When you Options Trading Singapore: Call and Put Options + Strategies, you are making a bet on how the underlying asset price will change.
You think that the price of a stock will go up. Then, you will buy a call option, which gives you the right to buy the stock by a certain expiration date at a set price, called the strike price.
If the stock price goes up above the strike price before the expiration date, you make money because you will be able to buy the stock for less than it is worth.
Now, what if you think the stock’s price will go down? In that case, you buy a put option like insurance against a falling investment. The put option lets you sell the stock at the strike price until a certain date.
If the stock price falls below the strike price before the expiration date, you make money because you have the right to sell the stock for more than it is worth.

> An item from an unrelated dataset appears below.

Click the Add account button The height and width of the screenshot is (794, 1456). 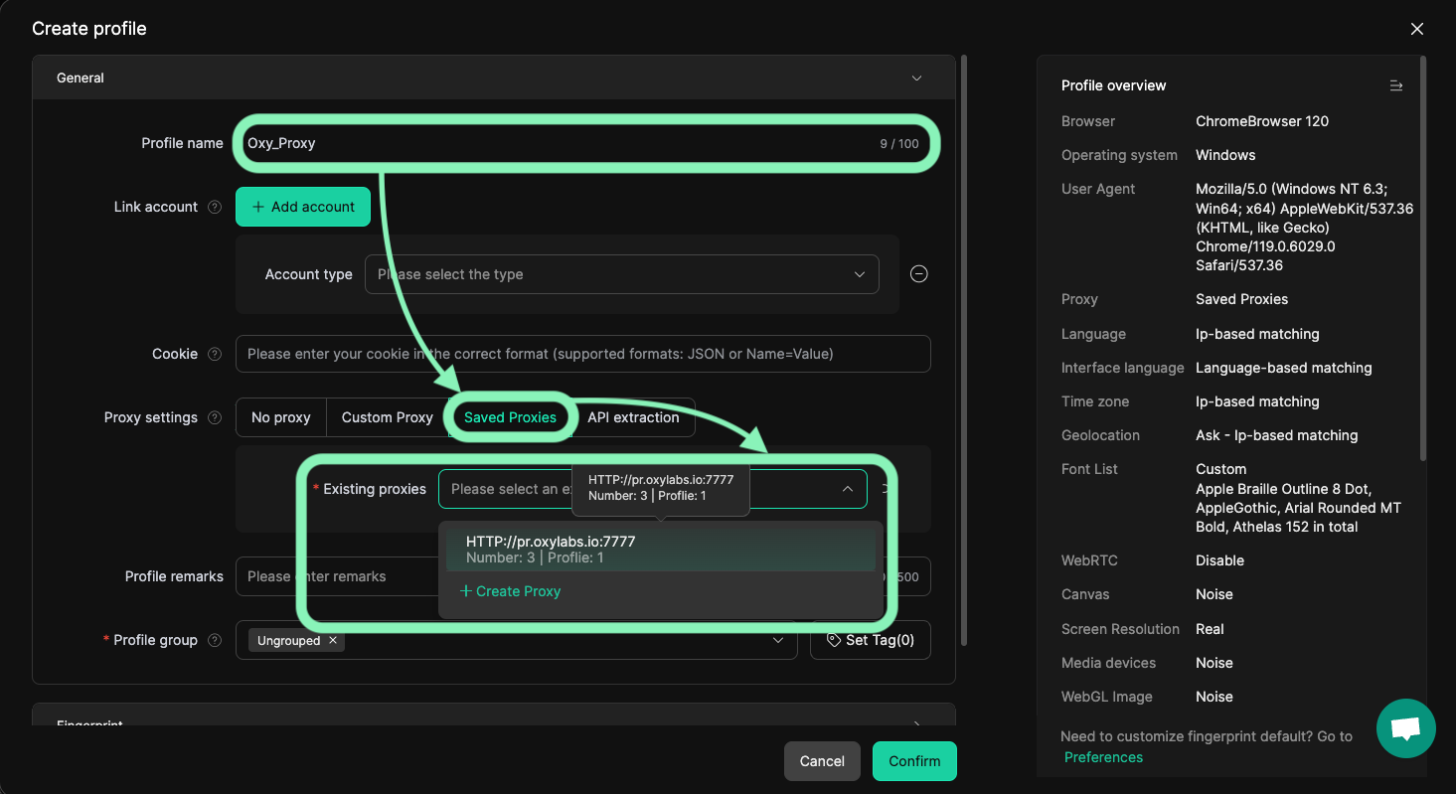[x=303, y=207]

As you can see, to make money with options, the price of a stock has to go above a certain level before a certain date. What if they don’t, though? In that case, you don’t use the option, and you lose the “premium” price you paid for it.
You can also sell options to buy and sell stocks you already own. However, when you sell an option, if the person who bought it exercises it, you must buy the stock at the strike price. So, you want to bet against the changes in price that the people who bought the options are hoping for.

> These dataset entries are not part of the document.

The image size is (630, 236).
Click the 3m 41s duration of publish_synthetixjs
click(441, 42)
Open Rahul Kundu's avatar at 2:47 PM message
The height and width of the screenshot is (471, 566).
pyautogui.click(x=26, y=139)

So, you sell a call option if you think the price of a stock will stay below the strike price, and you sell a put option if you don’t think the price will fall below the strike price. If the buyer can’t use the option, the premium he or she paid you will be your profit.
What are the threats of trading options?
Since Options Trading Singapore: Call and Put Options + Strategies is a zero-sum game, it is much riskier than stock trading.
When you buy call or put options, you risk losing all the money you put down. In the worst case, if you can’t use any of your options, you lose all the money you paid in premiums.
Back to the property example, let’s say you bought the option for $5,000, but then you found out you didn’t have enough money to buy the flat. So you lose $5,000 and don’t have anything to show.
When you sell call or put options, you will have to sell your stocks if the buyer decides to use the option. Therefore, when you sell a call option, your risk is limitless, but when you sell a put option, your risk is limited to the value of your stocks.
Is trading options a good way to start out?
Options Trading Singapore: Call and Put Options + Strategies is a kind of derivative that is hard to understand and trade, so if you just signed up for your first broker, please, for the love of your favorite god or deity, stay away from it.
Options can be used as “insurance” by traders with a lot of experience. This means that they can be used to protect their portfolios from risks. For example, if you don’t keep a close eye on your stocks, you can choose options that last longer.